What needs to be done: Reproduce the lines below word for word, omitting the pictures.

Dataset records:

=-=-=

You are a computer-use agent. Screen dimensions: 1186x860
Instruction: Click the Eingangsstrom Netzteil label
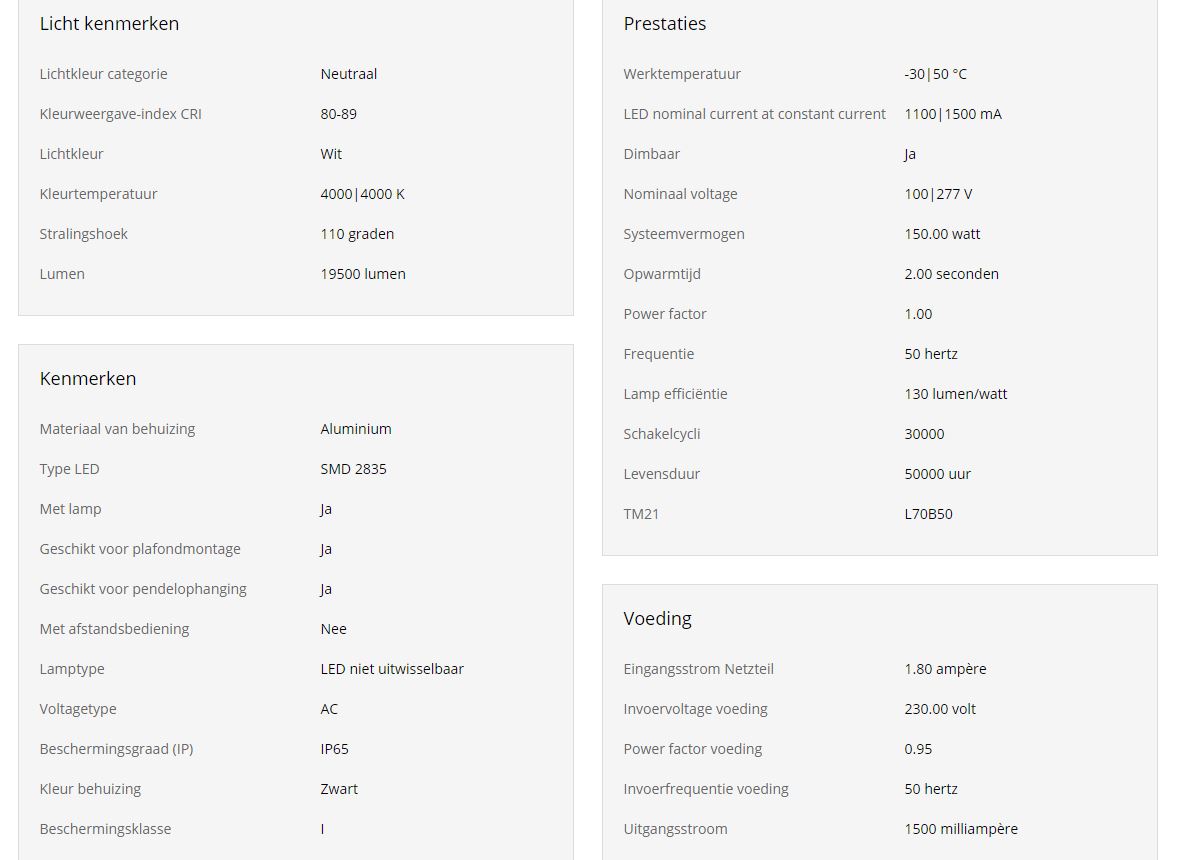click(x=698, y=669)
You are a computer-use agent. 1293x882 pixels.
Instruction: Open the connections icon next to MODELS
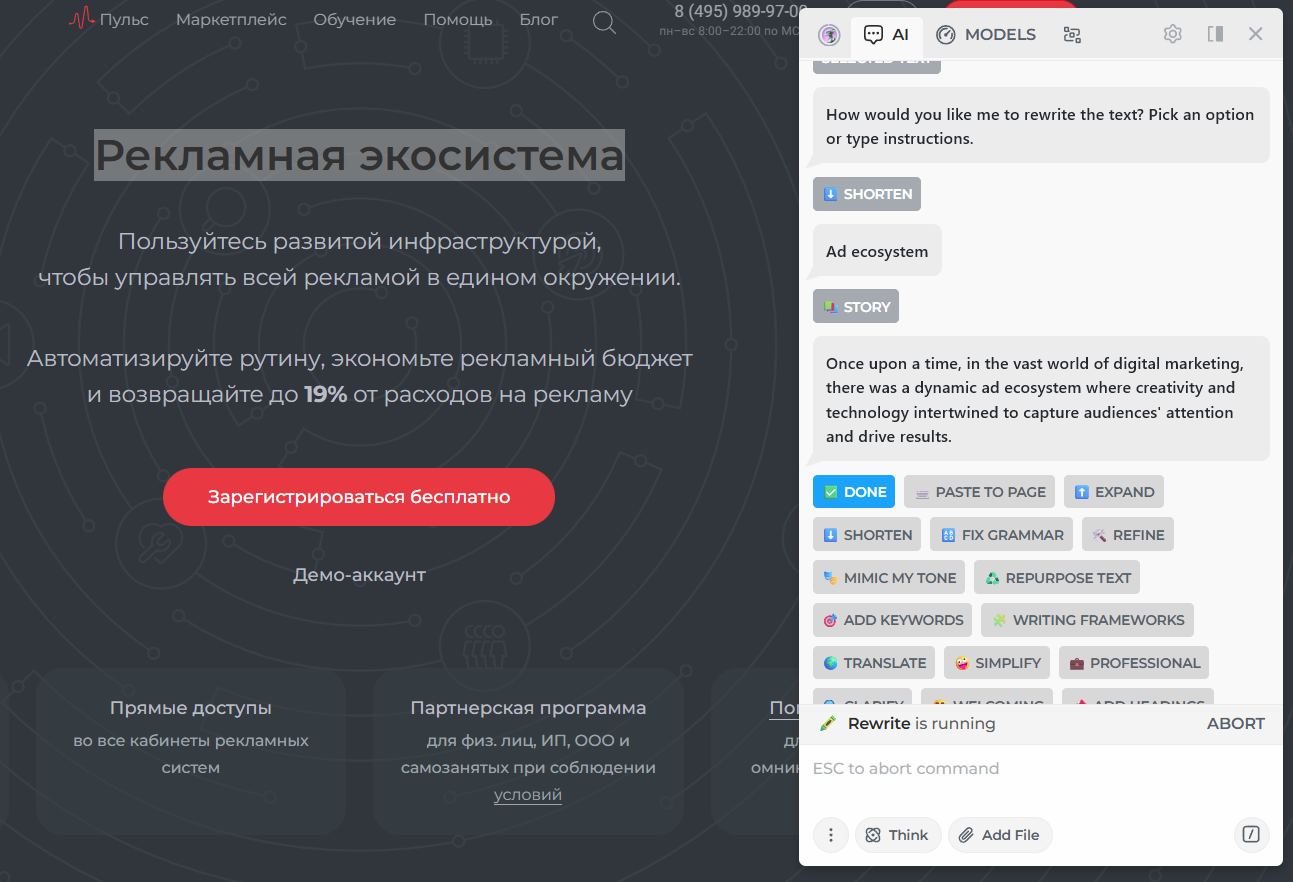coord(1072,35)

=-=-=

Exercise solution:
You are a computer-use agent. Screen dimensions: 1186x860
Instruction: Click the Eingangsstrom Netzteil label
click(x=698, y=669)
You are a computer-use agent. 1293x882 pixels.
Instruction: Open the connections icon next to MODELS
coord(1072,35)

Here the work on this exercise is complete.